I tweeted recently that %usr is what we wanna do; %sys is what we gotta do…What I meant was to point out that the kernel’s main goals in life are to bring up hardware, and manage access to it on behalf of an application and get out of the way. This includes objectives like allocating memory when an application asks for it, taking network packets from an application and giving them to the network card, and deciding what application runs on what core, when it runs (ordering), and for how long.
Since at least the days of the Apollo Guidance Computer, there has been the concept of priorities in job scheduling. Should you have the time, I highly recommend the Wikipedia article, this book, and the AGC Emulator.
Anyway, in more recent operating systems like Linux, the user interface to the job scheduler is quite similar — a system of policies and priorities. There’s a great write-up in the Red Hat MRG Realtime docs here.
The system of policies and priorities represent a multi-tiered approach to ordering jobs on a multitasking operating system. The user herself or an application may request from the kernel that it wants a certain scheduling policy and priority. By itself, those values don’t mean much. But when there’s a contended resource, (such as a single CPU core) they quickly come into play by informing the scheduler what the various task priorities are in relation to each other. For example, in the case of the AGC, an engine control application would be prioritized higher than, say, a cabin heater.
The kernel can’t read minds, so we occasionally must provide it with guidance as to which application is the highest priority. If you have a server who’s purpose is to run an application that predicts the weather, you don’t need log cleanup scripts, data archival or backups etc running when the weather app has “real work” to do. Without any guidance, the kernel will assume these tasks are of equal weight, when in fact the operator knows better.
The tools to manipulate scheduler policy and priority are things like nice and chrt (there are also syscalls that apps can use directly). In the previous example, you might use nice to inform the scheduler that the weather application is the most important task on the system, and it should run whenever possible. Something like ‘nice -20 ./weather’ or ‘renice -20 `pidof weather`’.

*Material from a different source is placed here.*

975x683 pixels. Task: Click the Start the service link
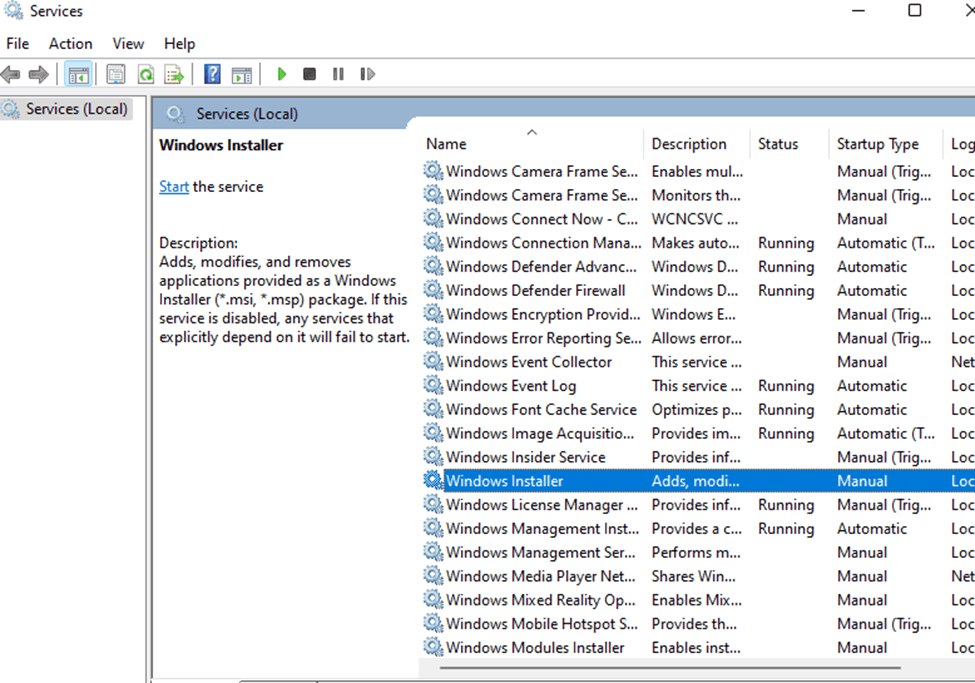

Back to the kernel’s main point in life: mediating access to hardware. In order to do this, the kernel may spawn a special type of process called a kthread. Kthreads cannot be controlled like regular processes; i.e. CPU/memory affinity or killing them. At some point if these kthreads have work to do, the scheduler will let them run. I wrote about some of this previously…They have important functions to do, like write out dirty memory pages to disk (bdi-flush), perhaps shuffle network packets around (ksoftirqd) or service various kernel modules like infiniband.
When the kthreads run, they might run on the same core where the weather app is running. This interruption in userspace execution can cause a few symptoms…i.e. jittery latency performance, increased CPU cache misses, poor overall performance.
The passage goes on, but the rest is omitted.